── Records supplied ──

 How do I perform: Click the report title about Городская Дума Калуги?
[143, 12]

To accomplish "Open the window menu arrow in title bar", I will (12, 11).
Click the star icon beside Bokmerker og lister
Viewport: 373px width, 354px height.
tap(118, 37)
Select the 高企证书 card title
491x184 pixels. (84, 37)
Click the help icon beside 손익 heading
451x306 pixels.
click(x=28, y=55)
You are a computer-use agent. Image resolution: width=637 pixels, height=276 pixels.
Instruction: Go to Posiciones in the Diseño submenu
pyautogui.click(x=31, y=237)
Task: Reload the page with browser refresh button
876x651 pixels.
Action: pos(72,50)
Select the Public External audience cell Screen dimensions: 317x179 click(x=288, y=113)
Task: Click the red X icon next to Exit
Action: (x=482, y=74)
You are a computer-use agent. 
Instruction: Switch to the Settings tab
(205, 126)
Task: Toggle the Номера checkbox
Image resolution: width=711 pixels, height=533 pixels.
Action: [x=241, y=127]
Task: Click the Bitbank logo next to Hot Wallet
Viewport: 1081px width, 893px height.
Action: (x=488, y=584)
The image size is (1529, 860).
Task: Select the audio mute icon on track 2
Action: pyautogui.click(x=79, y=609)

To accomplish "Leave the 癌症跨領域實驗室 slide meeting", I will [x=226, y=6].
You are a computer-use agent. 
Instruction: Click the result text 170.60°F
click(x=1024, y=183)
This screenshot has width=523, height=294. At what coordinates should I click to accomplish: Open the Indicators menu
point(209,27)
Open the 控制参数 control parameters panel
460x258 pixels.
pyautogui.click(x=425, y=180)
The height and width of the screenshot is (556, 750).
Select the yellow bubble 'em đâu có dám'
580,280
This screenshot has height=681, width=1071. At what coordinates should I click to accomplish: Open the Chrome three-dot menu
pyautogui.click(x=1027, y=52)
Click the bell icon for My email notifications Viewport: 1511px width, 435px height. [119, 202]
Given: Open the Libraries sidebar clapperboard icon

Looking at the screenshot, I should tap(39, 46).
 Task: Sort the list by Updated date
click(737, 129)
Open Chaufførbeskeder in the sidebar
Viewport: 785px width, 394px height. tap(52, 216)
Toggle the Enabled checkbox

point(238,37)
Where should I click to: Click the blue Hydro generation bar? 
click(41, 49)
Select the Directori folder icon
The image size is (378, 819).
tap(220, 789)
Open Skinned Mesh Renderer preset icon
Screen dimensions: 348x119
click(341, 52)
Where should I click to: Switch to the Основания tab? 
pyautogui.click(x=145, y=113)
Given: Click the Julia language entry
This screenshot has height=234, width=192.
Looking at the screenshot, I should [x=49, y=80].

───

(Exercise) Extract every line from the one with "876x651 pixels." down to the final line above, both included, exactly as written.

(Response to this exercise)
876x651 pixels.
Action: pos(72,50)
Select the Public External audience cell Screen dimensions: 317x179 click(x=288, y=113)
Task: Click the red X icon next to Exit
Action: (x=482, y=74)
You are a computer-use agent. 
Instruction: Switch to the Settings tab
(205, 126)
Task: Toggle the Номера checkbox
Image resolution: width=711 pixels, height=533 pixels.
Action: [x=241, y=127]
Task: Click the Bitbank logo next to Hot Wallet
Viewport: 1081px width, 893px height.
Action: (x=488, y=584)
The image size is (1529, 860).
Task: Select the audio mute icon on track 2
Action: pyautogui.click(x=79, y=609)

To accomplish "Leave the 癌症跨領域實驗室 slide meeting", I will [x=226, y=6].
You are a computer-use agent. 
Instruction: Click the result text 170.60°F
click(x=1024, y=183)
This screenshot has width=523, height=294. At what coordinates should I click to accomplish: Open the Indicators menu
point(209,27)
Open the 控制参数 control parameters panel
460x258 pixels.
pyautogui.click(x=425, y=180)
The height and width of the screenshot is (556, 750).
Select the yellow bubble 'em đâu có dám'
580,280
This screenshot has height=681, width=1071. At what coordinates should I click to accomplish: Open the Chrome three-dot menu
pyautogui.click(x=1027, y=52)
Click the bell icon for My email notifications Viewport: 1511px width, 435px height. [119, 202]
Given: Open the Libraries sidebar clapperboard icon

Looking at the screenshot, I should tap(39, 46).
 Task: Sort the list by Updated date
click(737, 129)
Open Chaufførbeskeder in the sidebar
Viewport: 785px width, 394px height. tap(52, 216)
Toggle the Enabled checkbox

point(238,37)
Where should I click to: Click the blue Hydro generation bar? 
click(41, 49)
Select the Directori folder icon
The image size is (378, 819).
tap(220, 789)
Open Skinned Mesh Renderer preset icon
Screen dimensions: 348x119
click(341, 52)
Where should I click to: Switch to the Основания tab? 
pyautogui.click(x=145, y=113)
Given: Click the Julia language entry
This screenshot has height=234, width=192.
Looking at the screenshot, I should [x=49, y=80].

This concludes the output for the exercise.